Not all creative forces are benevolent. Shubin reveals that our DNA is a battleground teeming with parasitic sequences—jumping genes—first discovered by Barbara McClintock in her corn fields. These self-copying elements can insert themselves anywhere in the genome, sometimes breaking or hijacking genes. For decades, scientists dismissed this as junk. But as Shubin shows, these genetic trespassers became unlikely sources of evolutionary innovation.

Pregnancy: A Viral Invention

Vinny Lynch’s research on decidual stromal cells—critical for pregnancy—suggests that viruses helped mammals evolve the ability to gestate internally. He found that hundreds of pregnancy-related genes are controlled by switches derived from jumping genes.

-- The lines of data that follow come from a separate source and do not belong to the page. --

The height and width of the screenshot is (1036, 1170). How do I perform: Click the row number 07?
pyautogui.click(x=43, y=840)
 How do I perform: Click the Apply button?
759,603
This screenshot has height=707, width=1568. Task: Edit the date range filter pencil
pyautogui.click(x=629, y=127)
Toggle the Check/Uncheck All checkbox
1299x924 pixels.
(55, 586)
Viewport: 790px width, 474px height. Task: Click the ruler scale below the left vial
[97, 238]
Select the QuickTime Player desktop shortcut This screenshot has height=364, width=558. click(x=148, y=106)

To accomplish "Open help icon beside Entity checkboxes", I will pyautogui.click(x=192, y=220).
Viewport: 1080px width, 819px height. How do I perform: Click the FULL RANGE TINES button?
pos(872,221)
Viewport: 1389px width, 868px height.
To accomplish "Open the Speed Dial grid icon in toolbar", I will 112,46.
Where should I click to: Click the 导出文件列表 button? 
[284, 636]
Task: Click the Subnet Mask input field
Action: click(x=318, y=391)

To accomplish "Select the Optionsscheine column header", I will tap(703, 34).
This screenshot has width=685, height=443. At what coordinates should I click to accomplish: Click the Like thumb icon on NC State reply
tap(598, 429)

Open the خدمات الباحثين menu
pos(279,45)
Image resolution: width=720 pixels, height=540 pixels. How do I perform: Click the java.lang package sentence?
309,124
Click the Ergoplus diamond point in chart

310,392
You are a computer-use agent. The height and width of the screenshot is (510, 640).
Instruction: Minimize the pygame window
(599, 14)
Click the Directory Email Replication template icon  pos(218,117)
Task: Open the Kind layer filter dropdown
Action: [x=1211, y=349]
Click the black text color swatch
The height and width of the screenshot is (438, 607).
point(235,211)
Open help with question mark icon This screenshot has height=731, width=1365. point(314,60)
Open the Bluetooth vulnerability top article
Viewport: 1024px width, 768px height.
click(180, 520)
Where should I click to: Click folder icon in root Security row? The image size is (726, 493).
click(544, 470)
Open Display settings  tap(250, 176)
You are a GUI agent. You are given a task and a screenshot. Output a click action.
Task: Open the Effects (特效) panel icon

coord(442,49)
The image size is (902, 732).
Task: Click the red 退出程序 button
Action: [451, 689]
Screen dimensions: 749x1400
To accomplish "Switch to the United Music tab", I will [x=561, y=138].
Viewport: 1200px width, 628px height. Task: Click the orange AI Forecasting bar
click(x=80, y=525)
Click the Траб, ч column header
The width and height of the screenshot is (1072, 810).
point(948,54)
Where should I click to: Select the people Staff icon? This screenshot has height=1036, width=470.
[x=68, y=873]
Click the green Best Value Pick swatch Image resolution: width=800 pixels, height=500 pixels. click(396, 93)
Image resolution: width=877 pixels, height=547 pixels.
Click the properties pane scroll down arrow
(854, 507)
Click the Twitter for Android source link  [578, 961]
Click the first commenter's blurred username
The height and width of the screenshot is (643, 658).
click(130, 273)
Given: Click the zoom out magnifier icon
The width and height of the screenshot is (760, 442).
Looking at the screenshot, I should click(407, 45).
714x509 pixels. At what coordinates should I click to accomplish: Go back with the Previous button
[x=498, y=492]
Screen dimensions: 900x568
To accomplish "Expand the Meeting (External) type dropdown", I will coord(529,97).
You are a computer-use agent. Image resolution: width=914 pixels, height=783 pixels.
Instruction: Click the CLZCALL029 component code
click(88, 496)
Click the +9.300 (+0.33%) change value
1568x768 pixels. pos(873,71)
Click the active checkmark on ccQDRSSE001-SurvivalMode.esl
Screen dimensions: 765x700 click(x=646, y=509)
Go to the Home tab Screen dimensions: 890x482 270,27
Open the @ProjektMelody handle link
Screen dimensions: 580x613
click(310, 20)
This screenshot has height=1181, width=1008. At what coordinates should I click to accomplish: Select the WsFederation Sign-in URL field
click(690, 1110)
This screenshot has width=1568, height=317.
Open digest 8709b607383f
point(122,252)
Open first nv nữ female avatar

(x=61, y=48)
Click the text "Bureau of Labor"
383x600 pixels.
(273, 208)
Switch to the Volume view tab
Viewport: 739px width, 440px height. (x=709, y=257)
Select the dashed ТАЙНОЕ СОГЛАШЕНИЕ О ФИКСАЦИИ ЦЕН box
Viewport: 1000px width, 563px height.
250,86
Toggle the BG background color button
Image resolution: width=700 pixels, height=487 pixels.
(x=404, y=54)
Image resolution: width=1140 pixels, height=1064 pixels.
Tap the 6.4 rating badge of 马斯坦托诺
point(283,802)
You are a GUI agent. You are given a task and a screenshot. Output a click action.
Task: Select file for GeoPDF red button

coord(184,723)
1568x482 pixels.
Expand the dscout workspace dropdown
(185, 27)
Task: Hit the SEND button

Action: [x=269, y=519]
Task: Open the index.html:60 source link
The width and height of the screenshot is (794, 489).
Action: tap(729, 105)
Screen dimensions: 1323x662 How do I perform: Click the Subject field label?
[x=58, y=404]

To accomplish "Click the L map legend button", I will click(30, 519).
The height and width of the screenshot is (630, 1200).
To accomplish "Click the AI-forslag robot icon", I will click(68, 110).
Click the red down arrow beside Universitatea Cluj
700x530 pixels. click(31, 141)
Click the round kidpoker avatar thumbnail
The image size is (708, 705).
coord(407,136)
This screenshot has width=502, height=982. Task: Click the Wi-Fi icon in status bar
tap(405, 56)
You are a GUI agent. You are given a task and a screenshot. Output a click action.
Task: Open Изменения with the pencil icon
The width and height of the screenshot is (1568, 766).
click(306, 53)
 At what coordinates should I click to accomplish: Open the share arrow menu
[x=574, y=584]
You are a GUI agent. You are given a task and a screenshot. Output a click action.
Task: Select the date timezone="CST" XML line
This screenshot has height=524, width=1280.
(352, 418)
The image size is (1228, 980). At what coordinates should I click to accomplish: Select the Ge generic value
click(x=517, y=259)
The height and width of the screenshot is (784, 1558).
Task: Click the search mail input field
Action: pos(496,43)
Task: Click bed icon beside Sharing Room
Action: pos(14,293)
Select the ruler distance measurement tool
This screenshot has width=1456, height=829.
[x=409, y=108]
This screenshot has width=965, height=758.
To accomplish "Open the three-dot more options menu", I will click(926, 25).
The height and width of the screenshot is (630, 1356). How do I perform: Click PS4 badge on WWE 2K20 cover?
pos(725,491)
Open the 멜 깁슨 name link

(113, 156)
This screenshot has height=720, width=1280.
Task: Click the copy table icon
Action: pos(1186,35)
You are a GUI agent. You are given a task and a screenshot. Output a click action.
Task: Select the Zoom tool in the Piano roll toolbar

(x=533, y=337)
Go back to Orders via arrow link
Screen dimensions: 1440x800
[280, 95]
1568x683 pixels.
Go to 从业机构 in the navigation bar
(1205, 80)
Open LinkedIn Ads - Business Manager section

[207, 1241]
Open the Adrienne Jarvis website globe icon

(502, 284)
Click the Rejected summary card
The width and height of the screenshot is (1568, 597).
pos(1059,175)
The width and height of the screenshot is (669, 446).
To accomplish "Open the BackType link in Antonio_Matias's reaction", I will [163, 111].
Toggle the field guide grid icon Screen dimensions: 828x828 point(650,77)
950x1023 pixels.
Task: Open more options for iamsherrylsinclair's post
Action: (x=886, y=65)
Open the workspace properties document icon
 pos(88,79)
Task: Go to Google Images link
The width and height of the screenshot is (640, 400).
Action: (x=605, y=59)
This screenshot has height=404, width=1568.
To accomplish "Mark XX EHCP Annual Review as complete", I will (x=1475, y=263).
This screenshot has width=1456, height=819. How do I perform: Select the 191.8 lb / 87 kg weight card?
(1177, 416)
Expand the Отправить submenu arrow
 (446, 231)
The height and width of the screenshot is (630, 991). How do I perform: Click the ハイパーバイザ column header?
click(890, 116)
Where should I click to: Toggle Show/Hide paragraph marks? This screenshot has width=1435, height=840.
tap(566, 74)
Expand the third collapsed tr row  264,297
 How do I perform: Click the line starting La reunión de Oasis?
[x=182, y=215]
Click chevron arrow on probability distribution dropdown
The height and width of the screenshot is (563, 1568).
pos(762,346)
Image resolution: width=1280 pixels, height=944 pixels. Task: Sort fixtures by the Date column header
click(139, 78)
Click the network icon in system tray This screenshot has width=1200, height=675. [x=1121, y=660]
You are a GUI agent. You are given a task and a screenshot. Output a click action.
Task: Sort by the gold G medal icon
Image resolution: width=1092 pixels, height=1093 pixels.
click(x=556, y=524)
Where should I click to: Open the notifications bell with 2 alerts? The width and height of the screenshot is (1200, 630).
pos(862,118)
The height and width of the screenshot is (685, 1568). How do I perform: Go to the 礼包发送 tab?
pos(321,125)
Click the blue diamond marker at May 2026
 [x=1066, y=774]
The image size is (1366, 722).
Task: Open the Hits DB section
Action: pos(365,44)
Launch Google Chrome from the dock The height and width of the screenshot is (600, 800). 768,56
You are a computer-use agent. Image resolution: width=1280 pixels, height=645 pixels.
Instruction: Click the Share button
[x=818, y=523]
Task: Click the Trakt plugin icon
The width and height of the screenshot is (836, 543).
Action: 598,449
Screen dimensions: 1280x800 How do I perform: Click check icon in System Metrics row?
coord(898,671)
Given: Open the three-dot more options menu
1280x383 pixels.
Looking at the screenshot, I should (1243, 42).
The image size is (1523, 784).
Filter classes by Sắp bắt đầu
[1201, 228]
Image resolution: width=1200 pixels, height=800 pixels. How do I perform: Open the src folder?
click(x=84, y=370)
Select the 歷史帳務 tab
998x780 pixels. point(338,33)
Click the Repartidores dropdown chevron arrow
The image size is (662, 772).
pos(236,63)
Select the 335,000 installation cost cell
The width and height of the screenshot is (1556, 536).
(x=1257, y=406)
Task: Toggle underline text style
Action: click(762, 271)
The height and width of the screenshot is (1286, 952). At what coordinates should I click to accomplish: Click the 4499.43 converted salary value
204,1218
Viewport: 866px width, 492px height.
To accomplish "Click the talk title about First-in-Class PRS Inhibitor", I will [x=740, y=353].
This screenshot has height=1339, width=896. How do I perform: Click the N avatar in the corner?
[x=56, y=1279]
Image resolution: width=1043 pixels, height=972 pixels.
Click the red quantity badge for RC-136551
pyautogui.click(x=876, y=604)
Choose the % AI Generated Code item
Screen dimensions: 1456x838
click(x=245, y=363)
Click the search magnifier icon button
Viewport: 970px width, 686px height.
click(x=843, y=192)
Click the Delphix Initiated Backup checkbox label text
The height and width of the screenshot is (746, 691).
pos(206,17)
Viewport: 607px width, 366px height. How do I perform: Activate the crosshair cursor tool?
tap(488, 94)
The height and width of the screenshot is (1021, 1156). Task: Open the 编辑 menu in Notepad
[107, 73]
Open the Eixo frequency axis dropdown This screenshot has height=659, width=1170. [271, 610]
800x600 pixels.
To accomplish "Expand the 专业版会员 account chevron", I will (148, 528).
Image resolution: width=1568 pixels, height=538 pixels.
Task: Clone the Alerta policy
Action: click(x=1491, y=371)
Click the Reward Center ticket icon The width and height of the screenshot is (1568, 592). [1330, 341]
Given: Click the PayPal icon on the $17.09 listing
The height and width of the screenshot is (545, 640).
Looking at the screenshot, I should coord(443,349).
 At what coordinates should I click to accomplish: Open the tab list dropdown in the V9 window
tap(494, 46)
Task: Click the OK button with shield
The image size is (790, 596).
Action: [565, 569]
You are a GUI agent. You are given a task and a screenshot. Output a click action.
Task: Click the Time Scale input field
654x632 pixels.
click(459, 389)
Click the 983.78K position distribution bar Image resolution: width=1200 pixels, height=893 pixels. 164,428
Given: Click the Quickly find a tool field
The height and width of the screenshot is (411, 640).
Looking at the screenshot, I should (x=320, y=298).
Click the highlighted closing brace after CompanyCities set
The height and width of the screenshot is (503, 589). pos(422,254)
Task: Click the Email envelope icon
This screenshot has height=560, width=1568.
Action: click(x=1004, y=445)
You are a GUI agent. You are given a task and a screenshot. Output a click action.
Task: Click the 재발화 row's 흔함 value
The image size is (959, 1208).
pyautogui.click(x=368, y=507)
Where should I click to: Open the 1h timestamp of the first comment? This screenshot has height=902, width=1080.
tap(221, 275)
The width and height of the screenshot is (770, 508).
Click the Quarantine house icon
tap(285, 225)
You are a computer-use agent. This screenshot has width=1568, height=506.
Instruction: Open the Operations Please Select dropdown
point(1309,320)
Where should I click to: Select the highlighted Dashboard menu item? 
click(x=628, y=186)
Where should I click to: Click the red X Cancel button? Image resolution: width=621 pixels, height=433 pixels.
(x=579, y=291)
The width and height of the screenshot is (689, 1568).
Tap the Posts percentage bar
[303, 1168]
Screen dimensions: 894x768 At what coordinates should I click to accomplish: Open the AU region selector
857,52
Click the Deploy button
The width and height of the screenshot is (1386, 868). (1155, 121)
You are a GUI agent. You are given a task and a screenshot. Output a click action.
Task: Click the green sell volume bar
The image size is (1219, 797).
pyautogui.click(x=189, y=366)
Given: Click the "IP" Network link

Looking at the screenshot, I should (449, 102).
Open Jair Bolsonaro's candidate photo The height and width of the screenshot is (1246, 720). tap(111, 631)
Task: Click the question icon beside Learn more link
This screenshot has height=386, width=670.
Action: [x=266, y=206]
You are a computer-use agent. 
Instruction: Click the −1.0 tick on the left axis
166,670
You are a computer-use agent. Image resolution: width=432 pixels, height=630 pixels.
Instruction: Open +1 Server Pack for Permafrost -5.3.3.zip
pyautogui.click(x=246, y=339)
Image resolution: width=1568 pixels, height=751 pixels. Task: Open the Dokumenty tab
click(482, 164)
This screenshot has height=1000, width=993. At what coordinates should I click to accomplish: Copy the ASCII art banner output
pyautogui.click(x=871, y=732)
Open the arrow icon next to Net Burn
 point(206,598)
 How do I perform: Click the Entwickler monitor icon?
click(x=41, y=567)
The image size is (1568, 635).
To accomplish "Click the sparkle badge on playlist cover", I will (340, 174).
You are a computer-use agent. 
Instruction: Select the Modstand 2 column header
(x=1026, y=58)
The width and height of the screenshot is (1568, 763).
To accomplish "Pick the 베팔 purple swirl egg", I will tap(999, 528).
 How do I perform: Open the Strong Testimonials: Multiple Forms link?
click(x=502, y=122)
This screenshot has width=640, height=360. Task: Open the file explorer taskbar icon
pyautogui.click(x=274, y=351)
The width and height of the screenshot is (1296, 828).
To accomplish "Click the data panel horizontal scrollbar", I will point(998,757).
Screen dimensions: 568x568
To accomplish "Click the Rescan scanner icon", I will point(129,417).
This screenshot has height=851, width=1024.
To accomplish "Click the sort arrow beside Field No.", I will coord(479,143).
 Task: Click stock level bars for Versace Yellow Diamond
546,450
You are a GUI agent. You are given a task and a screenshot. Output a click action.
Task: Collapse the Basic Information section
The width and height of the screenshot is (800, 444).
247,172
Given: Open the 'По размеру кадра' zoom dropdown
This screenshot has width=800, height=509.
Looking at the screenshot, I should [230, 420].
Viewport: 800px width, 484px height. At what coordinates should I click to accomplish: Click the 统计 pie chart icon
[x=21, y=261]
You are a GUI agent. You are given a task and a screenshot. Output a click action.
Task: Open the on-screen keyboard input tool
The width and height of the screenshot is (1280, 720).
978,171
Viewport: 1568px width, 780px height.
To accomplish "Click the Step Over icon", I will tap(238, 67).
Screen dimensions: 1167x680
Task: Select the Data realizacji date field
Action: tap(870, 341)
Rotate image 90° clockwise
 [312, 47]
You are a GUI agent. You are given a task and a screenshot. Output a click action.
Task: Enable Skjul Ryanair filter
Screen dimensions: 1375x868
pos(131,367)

Even more astonishing: the vital placental protein Syncytin traces back to an ancient viral infection. Mammalian pregnancy, one of evolution’s greatest feats, was born from domesticated viral DNA.

Memory from a Virus

Our most human trait—memory—also has viral roots. Jason Shepherd’s studies on the Arc gene revealed that it acts like a retrovirus, forming capsules that transfer genetic messages between neurons. Evolution literally hacked an ancient infection to build intelligence. Shubin marvels at the irony: humanity’s mind was carved out of viral machinery once meant to destroy.

In this vision, the genome becomes a living ecosystem of conflict and cooperation. Jumping genes, viruses, and host defenses wage molecular wars whose weapons—mutations, duplications, and regulatory hacks—create new possibilities for life.

Shubin ends with one of life’s most profound transformations: when independent cells merged to form the complex cells that compose every animal and plant. This idea, now accepted but once ridiculed, was championed by Lynn Margulis. She proposed that mitochondria and chloroplasts—the energy factories inside our cells—were once free-living bacteria that took up residence within other cells. Her theory of endosymbiosis redefined individuality: each cell is a community of former microbes working as one.

The Origins of Bodies

Bill Schopf’s hunt for ancient fossils in Australian rocks pushed the clock of life back over three billion years, revealing microbial mats that changed the planet’s atmosphere. When oxygen filled the air, Margulis’s merged cells turned that energy into complex life. Later, multicellular organisms arose when single cells learned to stick together and specialize. Shubin calls this the ultimate act of teamwork: individual microbes sacrificing autonomy to build something larger—a body.

Evolution as Collaboration

From bacterial mergers to viral bargains, every stage of life’s history reveals a pattern of sharing and synthesis. Our mitochondria are borrowed, our genomes invaded, our organs reused. “We are confederations,” Shubin writes, “spirals of old identities woven into new.” The story of evolution is not a march of progress, but a symphony of ancient alliances constantly remixed to create new ways of being alive.